What the future holds
  • We have both made no specific plans on what we are going to do or where we are going to stay when we arrive in SA or that's if we even reach SA as we have this romantic idea of being sidetracked along the way. We have both forged ahead in our careers and we have both decided that this time round we are going to change focus and leave it all up to the Lord.

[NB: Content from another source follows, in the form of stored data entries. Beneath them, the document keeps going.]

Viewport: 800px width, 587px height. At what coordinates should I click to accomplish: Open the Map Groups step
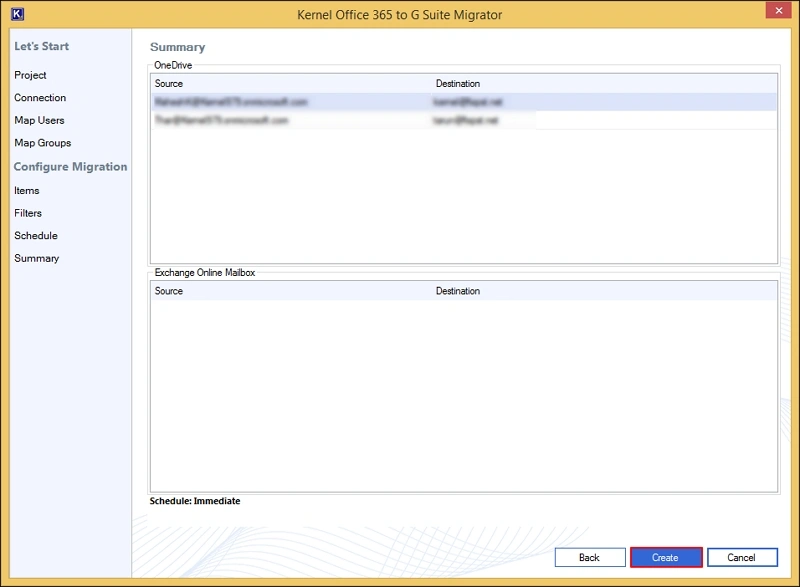tap(42, 143)

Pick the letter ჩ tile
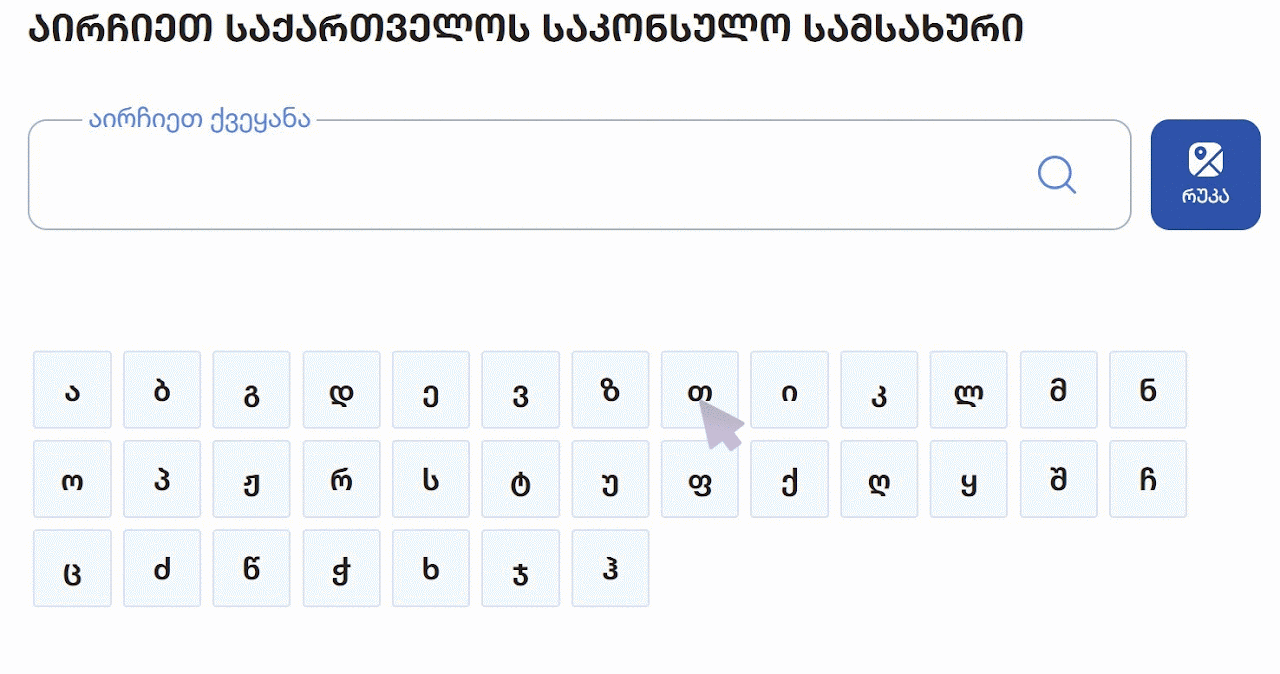(1148, 479)
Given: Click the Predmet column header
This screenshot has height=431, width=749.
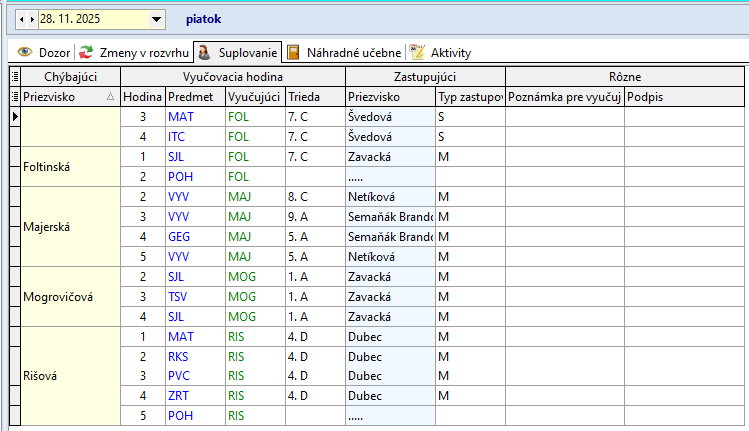Looking at the screenshot, I should [x=194, y=97].
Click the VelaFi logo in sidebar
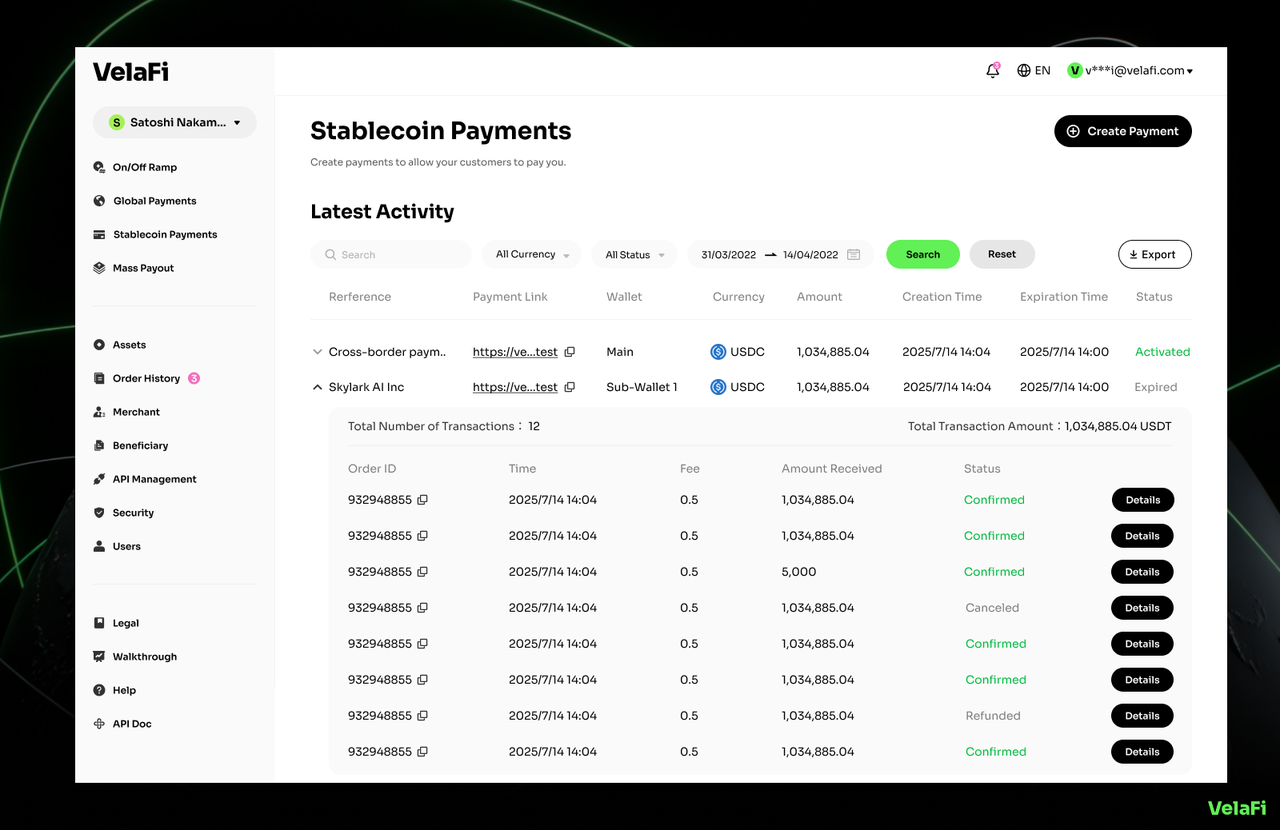The height and width of the screenshot is (830, 1280). coord(131,72)
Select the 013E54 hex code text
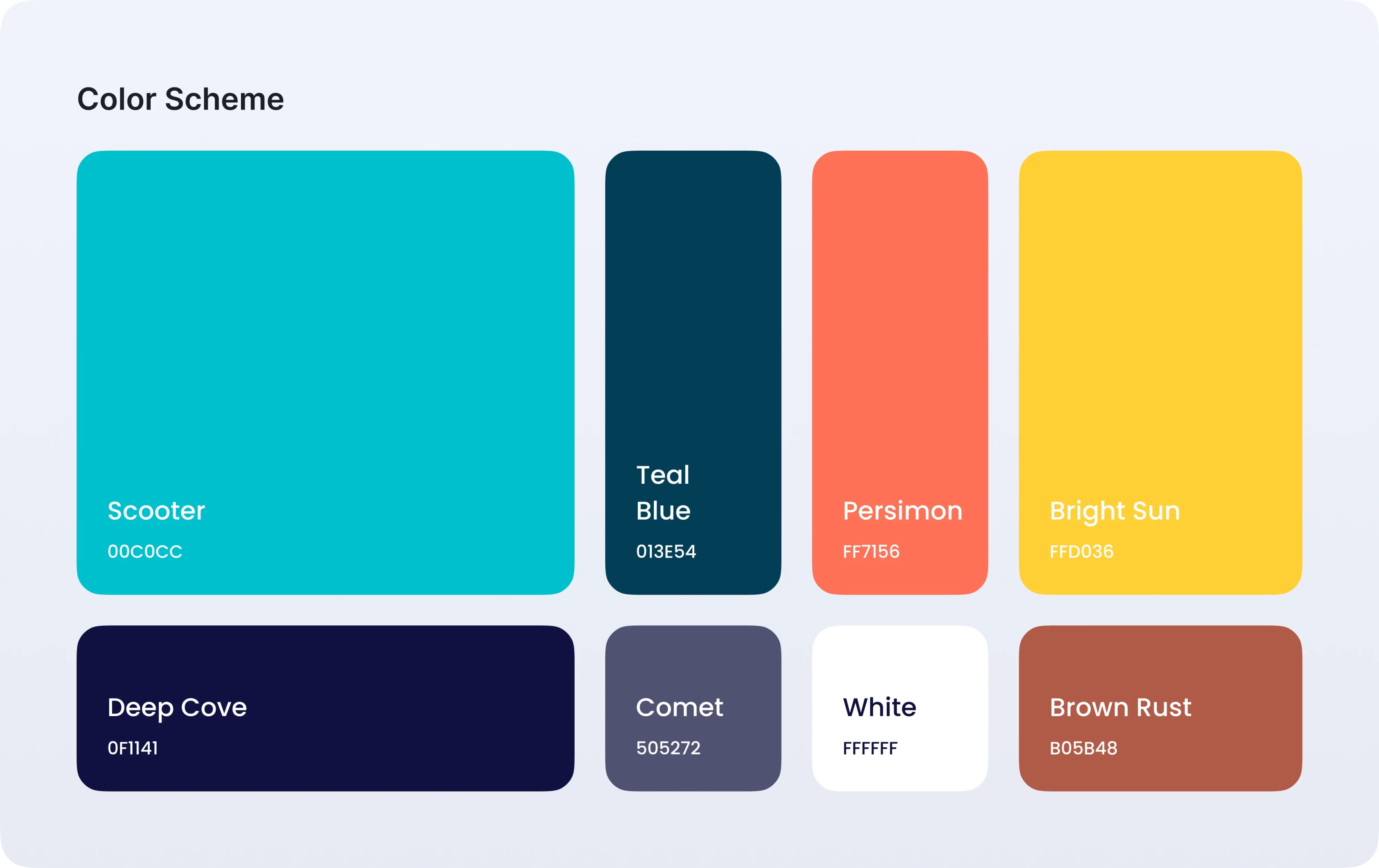The height and width of the screenshot is (868, 1379). click(666, 551)
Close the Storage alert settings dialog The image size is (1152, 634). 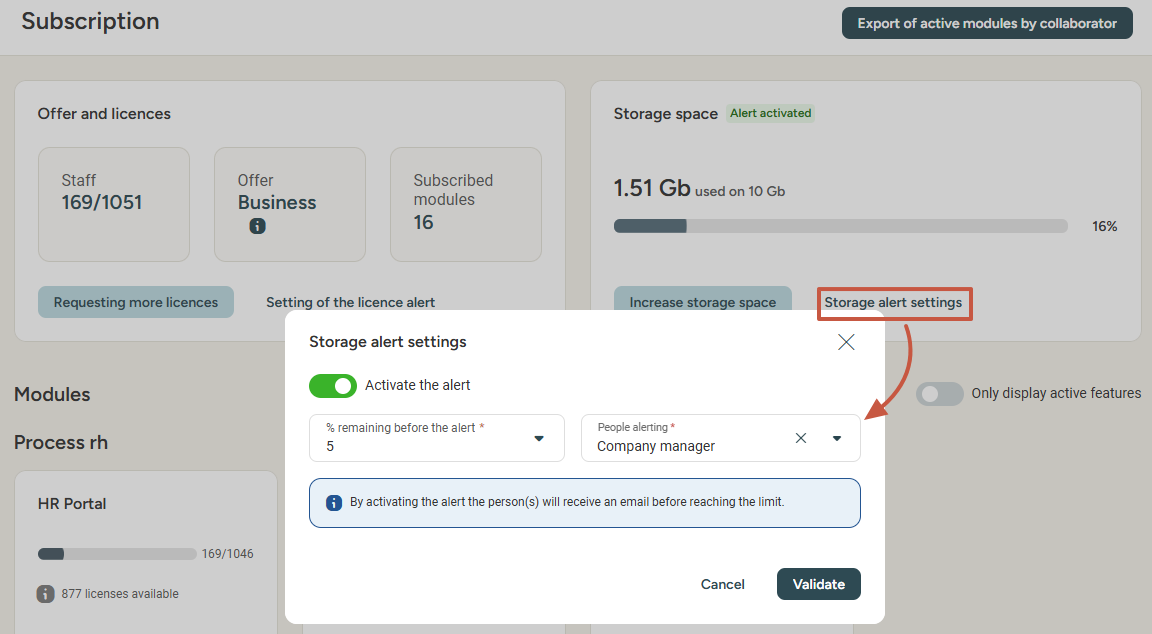846,342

We will be keeping our eyes open for opportunities to serve on our trip.

Luggage package...just add bike.

Well this is all our luggage; well EVERYTHING we will be taking on our trip ready in package form with Rensche's on the left and Charlie's on the right.

Rensche's package is broken down below starting from the left:
1. Right hand pannier: Rensche's clothing etc - 6.5kg
2. Left hand pannier: Charlie's clothing etc - 6.5kg
3. Red roll bag with sleeping bag and pillows - 4.5kg
4. Contents of topbox: Kitchen - 6.5kg
and Charlie's package broken down from the left:
1. Tools, cooker, 1st Aid, some spares - 15kg
2. Spares, wet weathers, toiletry bag - 14kg
3. Black roll bag with tent, thermarests, stools - 9kg
4. Contents of topbox: documents, etc - 9kg

Both bikes will also have sheepskin for the seats and fender bags with spare inner tubes.